A pandemia, no seu entender, veio agravar o que já era evidente: “O limite [na cardiologia] já foi atingido há muito tempo”.
Atualmente, “todos os serviços estão amputados pela Covid-19” e, com a segunda vaga a provocar o aumento dos internamentos – esta segunda-feira estavam hospitalizadas 1 912 pessoas (240 em cuidados intensivos) com Covid-19 – “ainda mais diminuídos ficaremos”, teme o cardiologista.

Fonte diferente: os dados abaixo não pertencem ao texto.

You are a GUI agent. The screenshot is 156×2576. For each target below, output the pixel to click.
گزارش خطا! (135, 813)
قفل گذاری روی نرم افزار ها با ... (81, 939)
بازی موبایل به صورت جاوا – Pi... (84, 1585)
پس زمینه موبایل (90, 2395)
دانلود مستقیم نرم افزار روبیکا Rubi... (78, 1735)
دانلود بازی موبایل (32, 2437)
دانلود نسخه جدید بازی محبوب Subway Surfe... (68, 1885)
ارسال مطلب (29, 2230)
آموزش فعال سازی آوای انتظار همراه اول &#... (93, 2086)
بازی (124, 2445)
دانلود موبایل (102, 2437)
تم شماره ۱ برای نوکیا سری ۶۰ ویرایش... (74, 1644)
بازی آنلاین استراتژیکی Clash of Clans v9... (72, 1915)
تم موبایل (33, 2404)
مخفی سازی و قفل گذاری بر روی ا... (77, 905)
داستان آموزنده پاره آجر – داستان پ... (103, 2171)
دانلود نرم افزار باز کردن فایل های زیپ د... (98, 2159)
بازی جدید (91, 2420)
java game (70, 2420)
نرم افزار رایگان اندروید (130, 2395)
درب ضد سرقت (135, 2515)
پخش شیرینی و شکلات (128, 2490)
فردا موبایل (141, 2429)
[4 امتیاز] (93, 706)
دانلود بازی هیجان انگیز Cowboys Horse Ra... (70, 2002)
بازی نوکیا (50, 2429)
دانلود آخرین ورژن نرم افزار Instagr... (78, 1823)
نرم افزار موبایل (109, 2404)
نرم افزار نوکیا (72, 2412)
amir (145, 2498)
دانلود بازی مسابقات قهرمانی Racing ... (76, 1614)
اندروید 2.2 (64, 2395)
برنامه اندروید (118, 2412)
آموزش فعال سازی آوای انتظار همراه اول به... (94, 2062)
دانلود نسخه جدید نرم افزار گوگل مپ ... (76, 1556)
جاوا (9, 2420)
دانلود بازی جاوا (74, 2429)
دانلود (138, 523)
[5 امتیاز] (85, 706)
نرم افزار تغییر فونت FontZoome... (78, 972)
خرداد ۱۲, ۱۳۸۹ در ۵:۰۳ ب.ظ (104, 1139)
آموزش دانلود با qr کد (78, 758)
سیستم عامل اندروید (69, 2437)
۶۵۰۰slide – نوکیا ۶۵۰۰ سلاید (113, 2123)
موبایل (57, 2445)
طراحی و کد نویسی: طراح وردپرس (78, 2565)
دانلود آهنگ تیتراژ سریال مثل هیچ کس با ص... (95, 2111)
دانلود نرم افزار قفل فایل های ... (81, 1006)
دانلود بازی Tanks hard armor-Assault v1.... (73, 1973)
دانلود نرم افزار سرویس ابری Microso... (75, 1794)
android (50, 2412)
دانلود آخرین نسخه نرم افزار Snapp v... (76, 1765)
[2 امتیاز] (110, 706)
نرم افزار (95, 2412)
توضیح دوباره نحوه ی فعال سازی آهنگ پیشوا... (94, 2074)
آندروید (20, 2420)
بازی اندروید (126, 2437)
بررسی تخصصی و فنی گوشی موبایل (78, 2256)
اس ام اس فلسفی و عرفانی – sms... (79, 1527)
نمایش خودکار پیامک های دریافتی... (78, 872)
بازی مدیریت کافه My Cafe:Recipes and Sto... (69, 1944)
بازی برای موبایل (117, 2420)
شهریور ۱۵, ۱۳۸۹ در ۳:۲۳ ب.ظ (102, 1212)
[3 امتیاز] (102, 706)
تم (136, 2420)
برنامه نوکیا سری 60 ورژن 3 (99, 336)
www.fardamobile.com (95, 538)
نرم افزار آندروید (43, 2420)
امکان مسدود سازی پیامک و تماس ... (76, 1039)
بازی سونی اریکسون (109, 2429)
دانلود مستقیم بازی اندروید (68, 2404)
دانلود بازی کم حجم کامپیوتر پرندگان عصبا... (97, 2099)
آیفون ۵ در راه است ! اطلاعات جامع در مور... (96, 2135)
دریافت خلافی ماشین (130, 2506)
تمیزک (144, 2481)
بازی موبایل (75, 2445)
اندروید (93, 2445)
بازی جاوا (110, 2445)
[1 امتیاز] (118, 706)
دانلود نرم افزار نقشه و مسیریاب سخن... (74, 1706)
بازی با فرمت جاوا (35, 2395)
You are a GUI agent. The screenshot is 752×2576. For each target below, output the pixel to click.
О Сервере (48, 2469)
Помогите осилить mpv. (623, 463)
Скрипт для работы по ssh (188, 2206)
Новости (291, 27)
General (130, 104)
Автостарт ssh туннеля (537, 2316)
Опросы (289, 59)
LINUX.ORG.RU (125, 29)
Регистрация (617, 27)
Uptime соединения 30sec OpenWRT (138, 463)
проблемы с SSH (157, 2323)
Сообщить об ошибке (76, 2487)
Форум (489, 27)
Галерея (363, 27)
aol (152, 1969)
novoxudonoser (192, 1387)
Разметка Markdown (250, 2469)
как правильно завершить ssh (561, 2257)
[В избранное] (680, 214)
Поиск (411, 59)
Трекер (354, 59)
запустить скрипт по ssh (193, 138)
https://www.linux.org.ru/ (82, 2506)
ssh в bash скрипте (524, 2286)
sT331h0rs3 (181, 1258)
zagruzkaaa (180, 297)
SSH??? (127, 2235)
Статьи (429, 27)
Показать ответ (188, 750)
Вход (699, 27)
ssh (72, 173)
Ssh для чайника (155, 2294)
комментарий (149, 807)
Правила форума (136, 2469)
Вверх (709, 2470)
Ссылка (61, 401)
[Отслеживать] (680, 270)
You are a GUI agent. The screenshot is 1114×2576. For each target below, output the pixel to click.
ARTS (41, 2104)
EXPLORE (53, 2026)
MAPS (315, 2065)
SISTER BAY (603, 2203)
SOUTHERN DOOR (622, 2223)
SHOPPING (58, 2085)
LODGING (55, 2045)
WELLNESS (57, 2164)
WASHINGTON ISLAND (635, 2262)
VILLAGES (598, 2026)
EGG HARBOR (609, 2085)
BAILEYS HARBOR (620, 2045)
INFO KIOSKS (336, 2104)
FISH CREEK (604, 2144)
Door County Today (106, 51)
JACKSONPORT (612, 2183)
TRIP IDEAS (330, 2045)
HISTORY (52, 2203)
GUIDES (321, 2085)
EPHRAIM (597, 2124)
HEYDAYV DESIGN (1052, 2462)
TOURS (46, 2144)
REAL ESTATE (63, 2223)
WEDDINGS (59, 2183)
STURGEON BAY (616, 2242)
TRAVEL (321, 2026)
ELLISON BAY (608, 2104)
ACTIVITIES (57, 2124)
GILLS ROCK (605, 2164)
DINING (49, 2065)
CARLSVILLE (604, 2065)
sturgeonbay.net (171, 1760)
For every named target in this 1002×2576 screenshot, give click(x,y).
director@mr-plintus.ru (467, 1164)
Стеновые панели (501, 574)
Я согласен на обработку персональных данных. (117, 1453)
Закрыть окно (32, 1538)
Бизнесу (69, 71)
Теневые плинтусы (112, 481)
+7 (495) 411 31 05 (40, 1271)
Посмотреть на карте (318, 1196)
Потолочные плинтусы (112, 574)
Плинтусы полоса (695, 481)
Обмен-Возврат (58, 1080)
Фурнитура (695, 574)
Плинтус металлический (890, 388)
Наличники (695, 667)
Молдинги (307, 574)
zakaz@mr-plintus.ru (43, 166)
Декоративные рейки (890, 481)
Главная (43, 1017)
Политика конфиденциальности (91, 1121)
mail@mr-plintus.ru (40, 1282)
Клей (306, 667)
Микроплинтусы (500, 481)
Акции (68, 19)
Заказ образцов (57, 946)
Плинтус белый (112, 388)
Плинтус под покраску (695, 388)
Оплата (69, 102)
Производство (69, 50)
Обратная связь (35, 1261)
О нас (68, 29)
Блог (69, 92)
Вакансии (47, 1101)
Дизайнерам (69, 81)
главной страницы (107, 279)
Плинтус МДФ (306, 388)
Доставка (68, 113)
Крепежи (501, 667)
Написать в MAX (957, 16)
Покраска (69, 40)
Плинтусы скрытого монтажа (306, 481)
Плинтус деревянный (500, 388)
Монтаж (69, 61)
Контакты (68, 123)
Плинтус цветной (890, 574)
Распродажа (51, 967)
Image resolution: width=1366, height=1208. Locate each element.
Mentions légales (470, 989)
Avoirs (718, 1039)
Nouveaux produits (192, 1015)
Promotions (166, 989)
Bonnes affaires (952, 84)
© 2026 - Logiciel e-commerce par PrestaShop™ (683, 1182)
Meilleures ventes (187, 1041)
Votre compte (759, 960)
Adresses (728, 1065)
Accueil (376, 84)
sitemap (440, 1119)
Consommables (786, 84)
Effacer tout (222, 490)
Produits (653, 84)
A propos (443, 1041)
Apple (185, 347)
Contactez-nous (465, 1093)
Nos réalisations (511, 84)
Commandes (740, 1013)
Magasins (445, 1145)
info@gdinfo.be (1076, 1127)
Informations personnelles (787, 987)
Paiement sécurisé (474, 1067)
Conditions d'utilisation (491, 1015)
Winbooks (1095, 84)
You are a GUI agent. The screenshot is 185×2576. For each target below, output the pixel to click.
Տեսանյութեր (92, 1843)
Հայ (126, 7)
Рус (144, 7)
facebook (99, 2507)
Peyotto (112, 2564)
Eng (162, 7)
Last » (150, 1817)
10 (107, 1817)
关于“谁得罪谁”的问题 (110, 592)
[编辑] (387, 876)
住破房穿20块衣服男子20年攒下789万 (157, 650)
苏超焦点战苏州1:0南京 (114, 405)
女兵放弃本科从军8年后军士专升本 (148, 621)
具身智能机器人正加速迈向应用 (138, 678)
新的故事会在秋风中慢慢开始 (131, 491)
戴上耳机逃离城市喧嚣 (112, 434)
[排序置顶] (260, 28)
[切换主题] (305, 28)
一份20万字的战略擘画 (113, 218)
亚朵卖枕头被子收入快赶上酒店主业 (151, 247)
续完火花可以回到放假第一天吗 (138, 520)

Rui Campante Teles reconhece a obrigação de abrir mais camas para os doentes infetados com o SARS-CoV-2, mas destaca a importância de o fazer apenas quando se justifique. “É preciso flexibilidade para não haver camas vazias durante meses à espera dos doentes com Covid-19”, nota.
No início do confinamento, foi evidente que muitas pessoas evitaram dirigir-se aos serviços de saúde por terem medo de serem contaminadas com o coronavírus. “Nas primeiras duas ou três semanas, registámos quebras na ordem dos 40 ou 50% na ativação da via verde coronária”, o serviço que encaminha os doentes para os hospitais mais bem preparados para receberem os doentes cardíacos.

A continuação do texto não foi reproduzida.